Du côté des travailleurs sociaux, de nouvelles voix s'élèvent contre les thèses du candidat Jean-Marie Le Pen. L'Association nationale des cadres du social déplore « le tour nauséabond pris par cette élection » et appelle à « barrer la route au pire ».
« Il nous est bien difficile d'imaginer l'avenir du travail social si, par malheur, l'extrême droite se voyait confier la magistrature suprême », écrit l'association Témoins & solidaires (composée de travailleurs sociaux, de simples citoyens et d'usagers). « On peut imaginer le libre accès aux fichiers informatiques des services sociaux pour de nouveaux services de police politique ; la généralisation des actes discriminatoires à l'embauche, à l'accès au logement, aux prestations sociales et familiales ; le syndrome de la peur de l'étranger, de la personne différente, de son voisin, généralisé... » Et pour les travailleurs sociaux, des licenciements liés à la suppression des subventions accordées au secteur associatif. « En matière de protection de l'enfance, la seule action envisagée est le revenu maternel [...], tout le reste tient de la répression, multiplication des centres fermés, suppression de prestations familiales... », martèle l'association.

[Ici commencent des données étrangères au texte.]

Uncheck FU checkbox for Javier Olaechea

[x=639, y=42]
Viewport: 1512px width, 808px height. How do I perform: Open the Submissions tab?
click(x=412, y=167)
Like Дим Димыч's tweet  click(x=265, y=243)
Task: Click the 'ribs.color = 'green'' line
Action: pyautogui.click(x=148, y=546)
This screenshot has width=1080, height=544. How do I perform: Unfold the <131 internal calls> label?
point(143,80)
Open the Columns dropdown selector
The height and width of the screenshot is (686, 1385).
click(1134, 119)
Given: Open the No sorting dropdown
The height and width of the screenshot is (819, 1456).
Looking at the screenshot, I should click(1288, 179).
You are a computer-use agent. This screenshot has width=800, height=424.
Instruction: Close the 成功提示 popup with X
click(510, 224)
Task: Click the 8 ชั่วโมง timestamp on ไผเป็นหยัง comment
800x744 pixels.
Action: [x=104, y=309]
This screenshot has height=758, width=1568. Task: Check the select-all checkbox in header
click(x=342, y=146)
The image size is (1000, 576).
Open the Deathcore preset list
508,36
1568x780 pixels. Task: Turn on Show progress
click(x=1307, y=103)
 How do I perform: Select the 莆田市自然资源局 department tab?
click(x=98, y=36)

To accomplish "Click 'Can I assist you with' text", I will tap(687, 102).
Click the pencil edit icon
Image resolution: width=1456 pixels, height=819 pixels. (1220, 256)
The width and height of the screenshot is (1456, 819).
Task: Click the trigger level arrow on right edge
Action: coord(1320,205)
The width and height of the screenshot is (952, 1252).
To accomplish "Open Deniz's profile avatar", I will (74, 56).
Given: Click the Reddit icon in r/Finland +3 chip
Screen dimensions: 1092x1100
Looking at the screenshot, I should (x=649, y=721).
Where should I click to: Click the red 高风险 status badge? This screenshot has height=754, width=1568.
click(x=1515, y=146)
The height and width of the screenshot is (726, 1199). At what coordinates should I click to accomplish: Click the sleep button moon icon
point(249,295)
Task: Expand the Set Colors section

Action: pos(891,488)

« Est-il utile de rappeler que le Front national a fait récemment l'apologie du régime de Vichy ?Est-il vraiment utile de rappeler quelle fut la nature du travail social sous ce même régime ? Et plus proches de nous, les travailleurs sociaux des mairies d'extrême droite (Orange, Vitrolles, Toulon, Marignane) peuvent témoigner de leur impossibilité croissante à exercer leurs professions. Sous un régime nationaliste, le travail social disparaît pour laisser la place au contrôle social », affirme le Mouvement national des étudiants et travailleurs sociaux (MNETS).
Les deux associations appellent donc à « la résistance ». Témoins & solidaires invite ainsi à un débat public, le 4 mai, afin de réfléchir aux « stratégies et positionnements à mettre en œuvre au quotidien » (1). Tandis que le MNETS enjoint les étudiants, professionnels et organisations à se rassembler et à présenter des « propositions claires sur nos conceptions du travail social ». Des conceptions avant tout basées sur « une aide sociale faite de solidarité en direction de toutes les personnes démunies » et opposées « à toutes formes de rejet de l'immigré, du pauvre, de l'exclu », comme le rappelle Christian Chassériaud, président de l'Association française des organismes de formation et de recherche en travail social.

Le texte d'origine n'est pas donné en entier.